Come si rapportano con lei gli altri sapendo che è un medico e che potrebbe essere stata in contatto con pazienti contagiati?
“Da questo punto di vista devo riconoscere di non aver avuto esperienze particolari, mai nessuno ha mostrato paure o perplessità nei miei riguardi solo perchè sono un medico e quindi potrei essere stata a contatto
con soggetti infetti. Ciò che ho riscontrato maggiormente negli altri è stata invece la curiosità di conoscere più a fondo come sia cambiata la vita in ospedale in questo momento di emergenza. Recentemente la figura
del medico è stata elevata a quella di un eroe però, con la stessa rapidità, è stata sovente demolita. Ciò è dovuto in parte alla sfiducia generata dalla cattiva informazione e dai social e in parte ai toni, spesso quasi aggressivi ma talora necessari, con la quale molti medici si approcciano alla divulgazione scientifica, e che conducono erroneamente le persone ad ipotizzare non ben chiari tornaconto che ci spingerebbero a propendere per una teoria piuttosto che un’altra.”
Ne usciremo e come ne usciremo?
“Mi considero prima di ogni altra cosa una donna di scienza, e ho per questa ragione piena fiducia nei riguardi del progresso scientifico e della sperimentazione. Sono convinta che lo strumento per uscire da questa situazione sia il vaccino, per cui quando avremo raggiunto una copertura vaccinale soddisfacente riusciremo anche a ridurre la circolazione e l’impatto del virus non soltanto sulla nostra salute ma anche sulla socialità, sull’economia, sul nostro vivere quotidiano insomma. È quindi di grande importanza, secondo la mia opinione di medico, sottoporsi a questo vaccino, la cui validità purtroppo è stata screditata da una parte dei media con la messa in circolazione di notizie non ben verificate che ne mettono in dubbio i presupposti scientifici. Sarebbe bene allentare questa costante sfiducia nei riguardi del mondo scientifico e dei medici, e cercare
anzi di fidarsi di ciò che persone che hanno dedicato la loro vita allo studio e alla ricerca tentano di comunicarci, lasciandoci rassicurare da una potenziale soluzione che ci restituirà le nostre vite.”

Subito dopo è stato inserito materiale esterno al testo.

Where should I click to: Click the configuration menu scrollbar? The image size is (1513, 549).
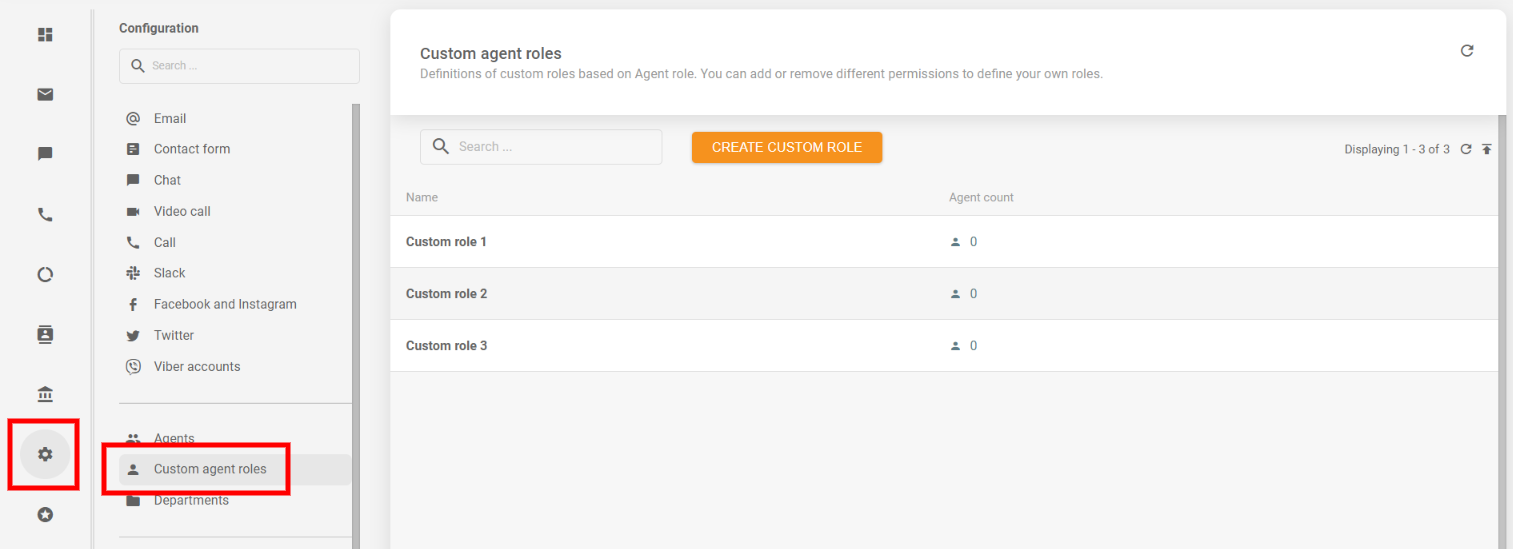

Ringraziamo la dDottoressa, la cui identità è del tutto irrilevante, perché in realtà ci ha offerto uno spaccato di vita, non semplice, ma che è autentico specchio di un tempo che ci ha messo e continua a metterci a dura prova, a prescindere da età e contesti. Nonostante le tanto necessarie quanto forti limitazioni recentemente aggiunte alle precedenti, abbiamo finalmente un’opportunità alla quale aggrapparci e sperare per poterci riappropriare delle nostre esistenze. È ormai passato un anno dall’inizio di tutto, ma la percezione è che il tempo si sia dilatato concedendoci ogni tanto solo qualche ricordo lontano e sbiadito di ciò che eravamo e facevamo prima, ma che speriamo quanto prima di tornare ad essere.